The sceptic asks me, Why do you believe the existence of the external object which you perceive? This belief, sir, is none of my manufacture; it came from the mint of Nature; it bears her image and superscription; and, if it is not right, the fault is not mine: I even took it upon trust, and without suspicion. Reason, says the sceptic, is the only judge of truth, and you ought to throw off every opinion and every belief that is not grounded on reason. Why, sir, should I believe the faculty of reason more than that of perception?—they came both out of the same shop, and were made by the same artist; and if he puts one piece of false ware into my hands, what should hinder him from putting another?
But Hanson goes on:
our most potent beliefs for dealing with doubt are often our beliefs about the correlations between errors in other beliefs. This is because having low error correlations can imply that related averages and aggregates are very reliable.
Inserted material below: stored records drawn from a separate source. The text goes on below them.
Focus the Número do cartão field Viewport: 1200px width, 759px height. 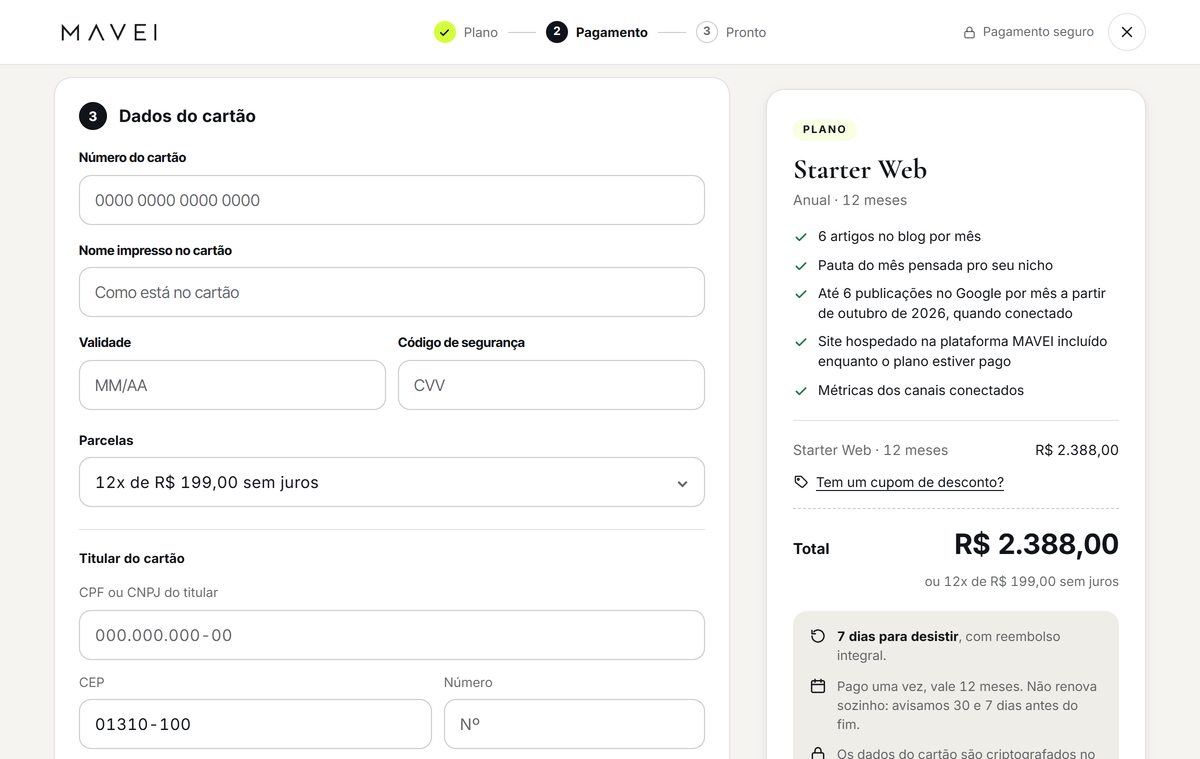click(392, 200)

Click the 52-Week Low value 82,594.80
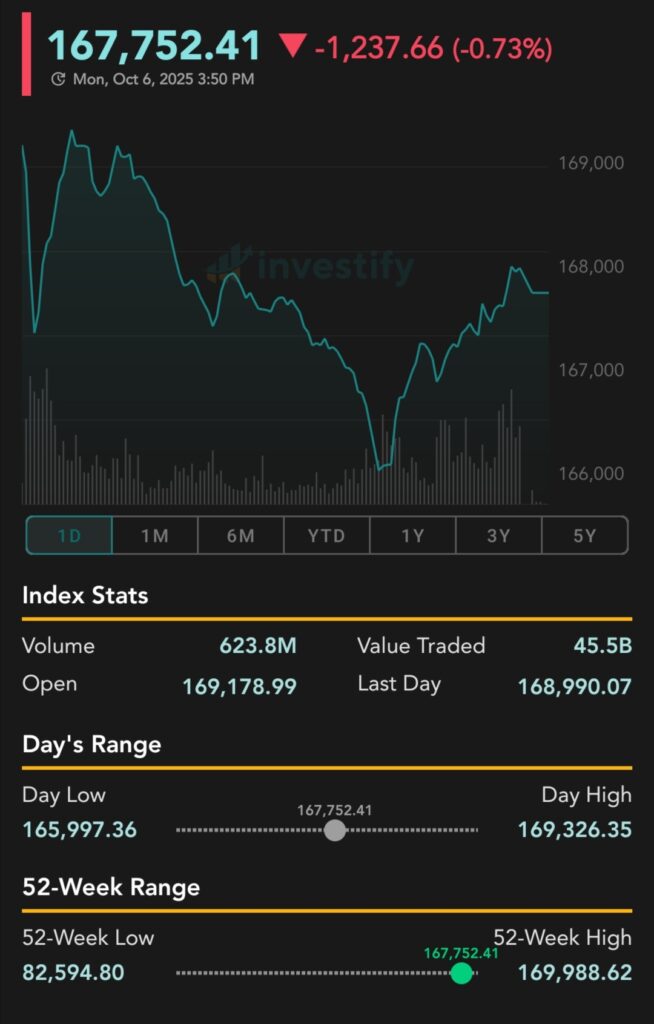pyautogui.click(x=74, y=972)
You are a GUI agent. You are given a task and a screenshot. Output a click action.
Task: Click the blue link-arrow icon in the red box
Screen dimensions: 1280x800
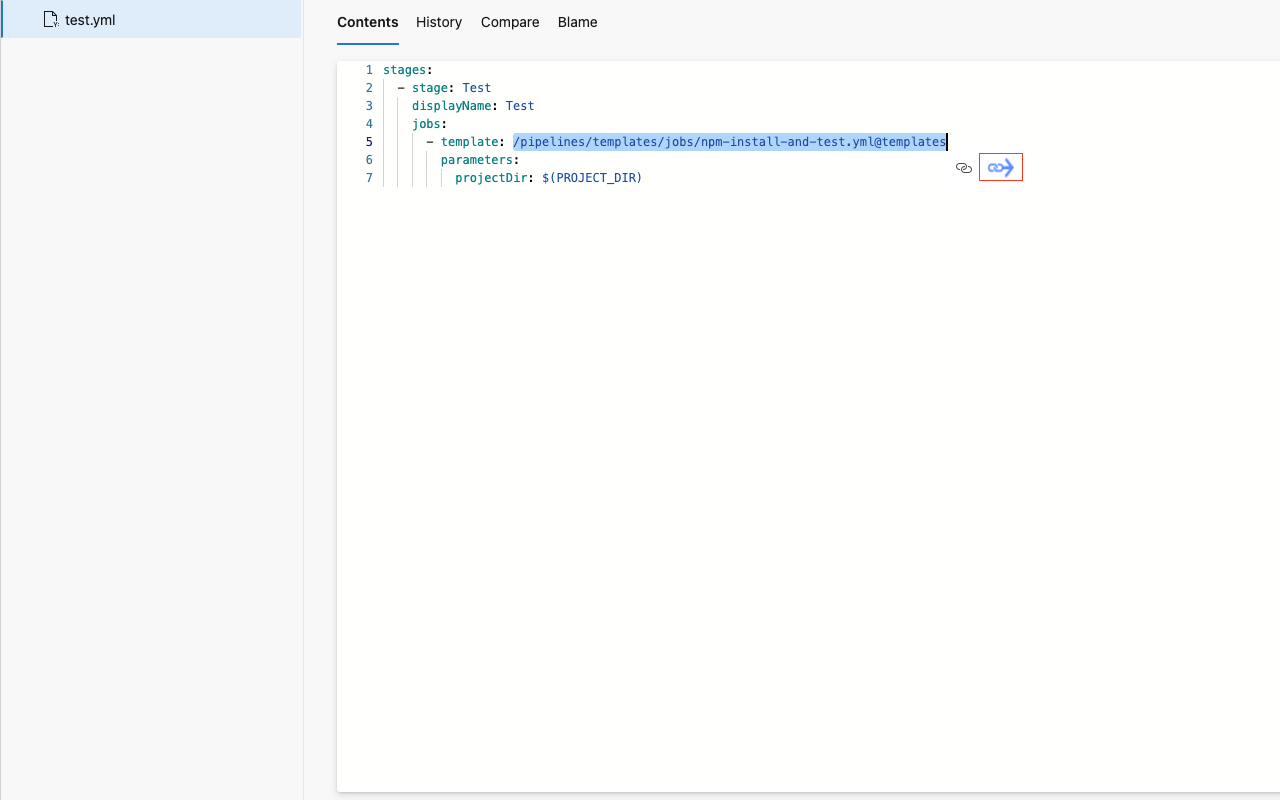tap(1001, 168)
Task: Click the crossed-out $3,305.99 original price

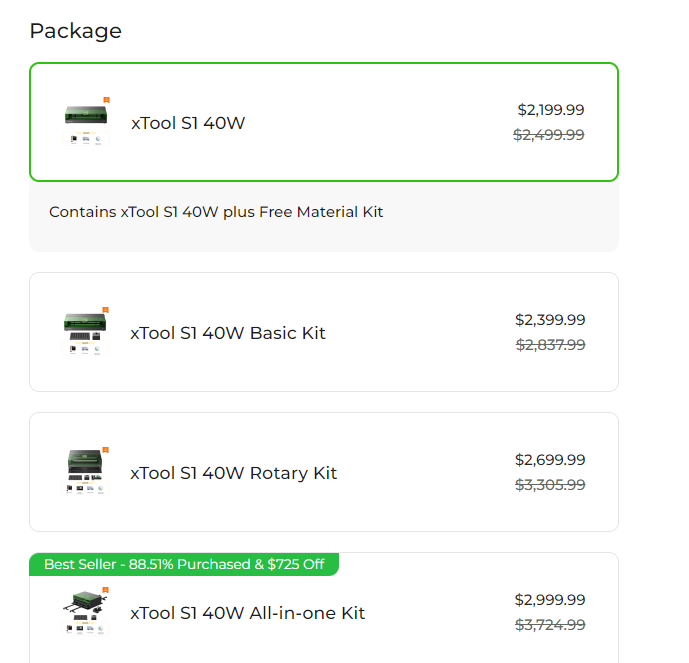Action: point(550,485)
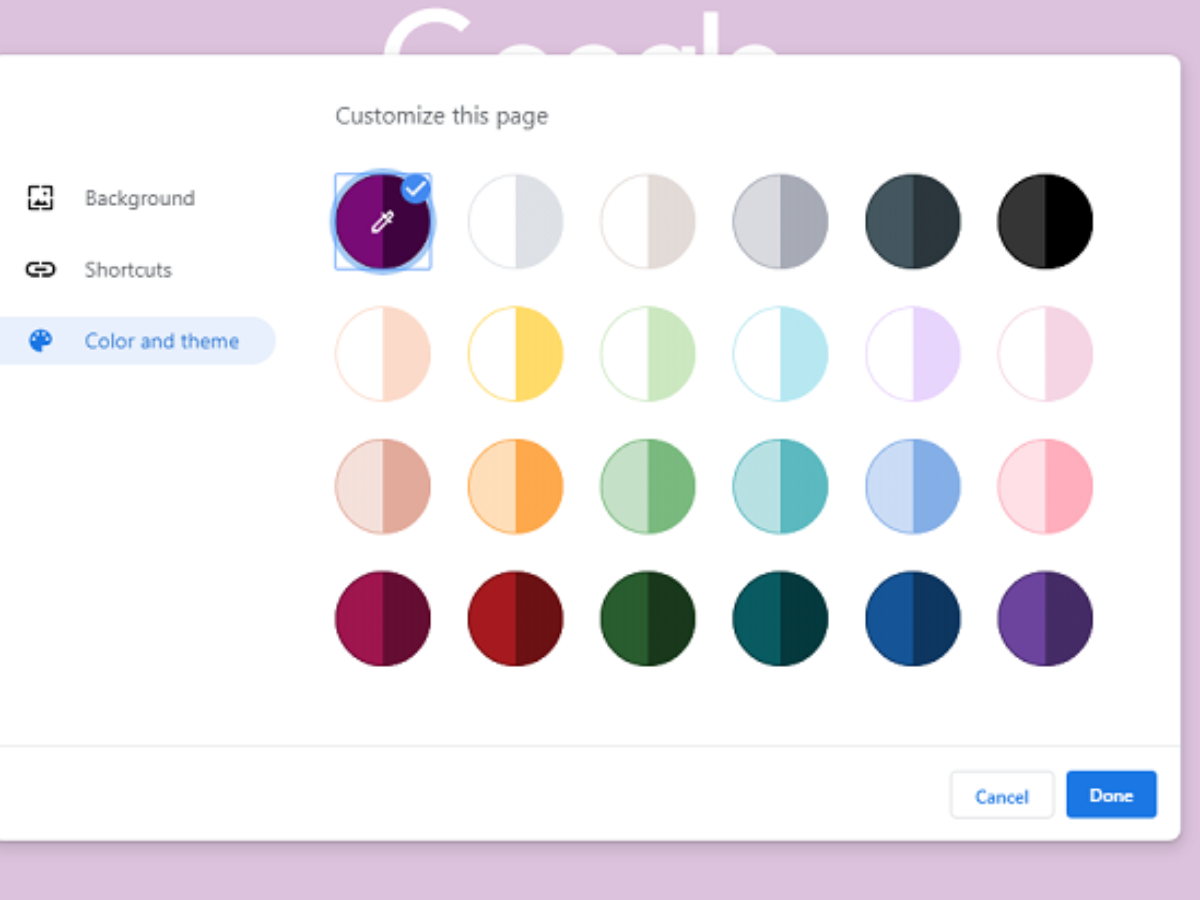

For example, if there is little correlation in the errors your eyes make under different conditions in judging brightness, then you need only see the same light source under many conditions to get a reliable estimate of its brightness.
Since beliefs about low error correlations can support such strong beliefs on aggregates, in practice doubt about one’s beliefs often focuses on doubts about the correlations in one’s belief errors. If we guess that a certain set of errors have low correlation, but worry that they might really have a high correlation, it is doubts about such hidden correlations that threaten to infect many other beliefs.
Indeed: philosophers don’t just worry that the world might not exist, we also worry that our access to the world may be mediated by biased methods: not just perception itself, but the conceptual apparatus that interprets perceptions and makes them meaningful. If there is an error of some sort in that apparatus, it’s unclear exactly how we could go about correcting it, when our only access to that error is through the biased apparatus. I follow Nelson Goodman and John Rawls in advocating reflective equilibrium for such problems, but this method has its limits. Specifically, it doesn’t tell us how to adjudicate case/rule or percept/concept disagreements when they arise, especially in light of the way that any “Error Theory” will entail particular prior commitments which may themselves be mistaken.
Hanson argues that the correlation problem seems particularly pressing when we describe cognitive and social biases. That is, it’s not clear what we can do if our minds, communities, and institutions tend to mislead us in characteristic ways that we cannot anticipate. Of course, it is clear that doubters should seek better institutions and social processes. But what’s better?
Well, Hanson is an economist and he thinks that markets are better:
If fact, you may end up agreeing with me that our best approach is for would-be doubters to coordinate to support new institutions that better reward correction of error, especially correlated error. I refer of course to prediction markets.
Yet most non-economists and some economists don’t find markets to be particularly credible. (Remember: “Markets can remain irrational a lot longer than you and I can remain solvent.”) Since most concerns are related to market manipulation once futarchy is instantiated, is there a way to prove a hypothesis about real prediction markets that doesn’t fall into a pessimist’s version of the “real communism has never been tried” trap?
Prediction markets suffer from the same skeptical concerns that other governance forms suffer: a kind of path-dependence that suggests “you can’t get there from here.” There’s no reason for democratic citizens skeptical of markets to drop their skepticism in the face of facts they cannot adequately evaluate without depending on their own reasoning powers. Cognitive and social biases guarantee that Hanson’s expertise and disciplinary commitments to economics only undermine his capacity to enact his preferred policies. And even he must worry that he has given too much credence to the wrong methods, if he is to be consistent.
In sum: Skeptics can tell a story about the manipulation of prediction markets once they become a tool for governance, which seems to distinguish their concerns from research results for all sub-governance prediction markets. The best evidence for this kind of manipulation isn’t laboratory results but actually existing futures markets. Much popular speculation, for instance, surrounds the capacity of hedge funds or investment banks to manipulate futures to their own gain by bringing outsized portions of capital to bear in extremely complex forms of market manipulation. Given this, why ought we to accept the evidence from small group experiments like those described by Hanson? The real question is how such prediction markets would perform when they actually served a governance function and were subject to the actions of heavily-leveraged firms looking to enact ingenious schemes.
Is there a way to take a bet against prediction markets that isn’t a performative contradiction?